■ Problem description ■
The required output is the complete data, repeated without alteration.

■ Input for this task ■
··········
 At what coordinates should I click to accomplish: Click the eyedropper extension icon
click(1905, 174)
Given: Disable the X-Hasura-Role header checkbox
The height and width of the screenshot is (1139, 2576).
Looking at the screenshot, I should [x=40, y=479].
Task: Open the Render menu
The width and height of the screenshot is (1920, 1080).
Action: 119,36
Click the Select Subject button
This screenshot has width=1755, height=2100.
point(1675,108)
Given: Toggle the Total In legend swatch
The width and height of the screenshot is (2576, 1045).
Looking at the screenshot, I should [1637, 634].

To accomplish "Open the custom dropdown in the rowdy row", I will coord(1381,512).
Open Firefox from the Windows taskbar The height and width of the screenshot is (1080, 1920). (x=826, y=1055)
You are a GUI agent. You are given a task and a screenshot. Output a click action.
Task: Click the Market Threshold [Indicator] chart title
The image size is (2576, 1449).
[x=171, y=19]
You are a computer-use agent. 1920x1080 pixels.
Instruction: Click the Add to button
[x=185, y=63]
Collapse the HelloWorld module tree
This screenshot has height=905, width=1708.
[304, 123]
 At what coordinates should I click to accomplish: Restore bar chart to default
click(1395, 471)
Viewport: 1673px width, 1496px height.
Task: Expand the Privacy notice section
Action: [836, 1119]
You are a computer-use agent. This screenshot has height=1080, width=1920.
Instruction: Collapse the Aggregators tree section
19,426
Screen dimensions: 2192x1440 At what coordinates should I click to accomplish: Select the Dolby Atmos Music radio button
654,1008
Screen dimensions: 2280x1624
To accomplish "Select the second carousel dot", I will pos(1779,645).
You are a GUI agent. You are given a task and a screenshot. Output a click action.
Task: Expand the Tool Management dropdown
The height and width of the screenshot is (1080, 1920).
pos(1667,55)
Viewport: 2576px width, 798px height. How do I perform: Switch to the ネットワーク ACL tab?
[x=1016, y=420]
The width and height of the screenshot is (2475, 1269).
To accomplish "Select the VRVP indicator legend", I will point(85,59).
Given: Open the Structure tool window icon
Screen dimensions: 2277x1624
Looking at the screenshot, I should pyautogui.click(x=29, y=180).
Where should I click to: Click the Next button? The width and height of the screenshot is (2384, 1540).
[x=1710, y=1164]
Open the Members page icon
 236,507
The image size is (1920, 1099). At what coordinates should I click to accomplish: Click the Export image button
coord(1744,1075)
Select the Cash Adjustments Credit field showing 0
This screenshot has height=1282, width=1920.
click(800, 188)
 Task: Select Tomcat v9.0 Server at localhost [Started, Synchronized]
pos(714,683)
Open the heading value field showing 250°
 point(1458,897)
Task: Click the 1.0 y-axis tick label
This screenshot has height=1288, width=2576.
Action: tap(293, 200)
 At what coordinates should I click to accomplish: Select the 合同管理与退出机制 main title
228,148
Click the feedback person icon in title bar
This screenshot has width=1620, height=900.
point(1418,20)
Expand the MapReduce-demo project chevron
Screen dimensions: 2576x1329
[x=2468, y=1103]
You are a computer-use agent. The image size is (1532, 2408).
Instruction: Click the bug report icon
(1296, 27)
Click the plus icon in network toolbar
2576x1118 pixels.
··········
■ Answer box ■
 At what coordinates should I click to accomplish: Click the eyedropper extension icon
click(1905, 174)
Given: Disable the X-Hasura-Role header checkbox
The height and width of the screenshot is (1139, 2576).
Looking at the screenshot, I should [x=40, y=479].
Task: Open the Render menu
The width and height of the screenshot is (1920, 1080).
Action: 119,36
Click the Select Subject button
This screenshot has width=1755, height=2100.
point(1675,108)
Given: Toggle the Total In legend swatch
The width and height of the screenshot is (2576, 1045).
Looking at the screenshot, I should [1637, 634].

To accomplish "Open the custom dropdown in the rowdy row", I will coord(1381,512).
Open Firefox from the Windows taskbar The height and width of the screenshot is (1080, 1920). (x=826, y=1055)
You are a GUI agent. You are given a task and a screenshot. Output a click action.
Task: Click the Market Threshold [Indicator] chart title
The image size is (2576, 1449).
[x=171, y=19]
You are a computer-use agent. 1920x1080 pixels.
Instruction: Click the Add to button
[x=185, y=63]
Collapse the HelloWorld module tree
This screenshot has height=905, width=1708.
[304, 123]
 At what coordinates should I click to accomplish: Restore bar chart to default
click(1395, 471)
Viewport: 1673px width, 1496px height.
Task: Expand the Privacy notice section
Action: [836, 1119]
You are a computer-use agent. This screenshot has height=1080, width=1920.
Instruction: Collapse the Aggregators tree section
19,426
Screen dimensions: 2192x1440 At what coordinates should I click to accomplish: Select the Dolby Atmos Music radio button
654,1008
Screen dimensions: 2280x1624
To accomplish "Select the second carousel dot", I will pos(1779,645).
You are a GUI agent. You are given a task and a screenshot. Output a click action.
Task: Expand the Tool Management dropdown
The height and width of the screenshot is (1080, 1920).
pos(1667,55)
Viewport: 2576px width, 798px height. How do I perform: Switch to the ネットワーク ACL tab?
[x=1016, y=420]
The width and height of the screenshot is (2475, 1269).
To accomplish "Select the VRVP indicator legend", I will point(85,59).
Given: Open the Structure tool window icon
Screen dimensions: 2277x1624
Looking at the screenshot, I should pyautogui.click(x=29, y=180).
Where should I click to: Click the Next button? The width and height of the screenshot is (2384, 1540).
[x=1710, y=1164]
Open the Members page icon
 236,507
The image size is (1920, 1099). At what coordinates should I click to accomplish: Click the Export image button
coord(1744,1075)
Select the Cash Adjustments Credit field showing 0
This screenshot has height=1282, width=1920.
click(800, 188)
 Task: Select Tomcat v9.0 Server at localhost [Started, Synchronized]
pos(714,683)
Open the heading value field showing 250°
 point(1458,897)
Task: Click the 1.0 y-axis tick label
This screenshot has height=1288, width=2576.
Action: tap(293, 200)
 At what coordinates should I click to accomplish: Select the 合同管理与退出机制 main title
228,148
Click the feedback person icon in title bar
This screenshot has width=1620, height=900.
point(1418,20)
Expand the MapReduce-demo project chevron
Screen dimensions: 2576x1329
[x=2468, y=1103]
You are a computer-use agent. The image size is (1532, 2408).
Instruction: Click the bug report icon
(1296, 27)
Click the plus icon in network toolbar
2576x1118 pixels.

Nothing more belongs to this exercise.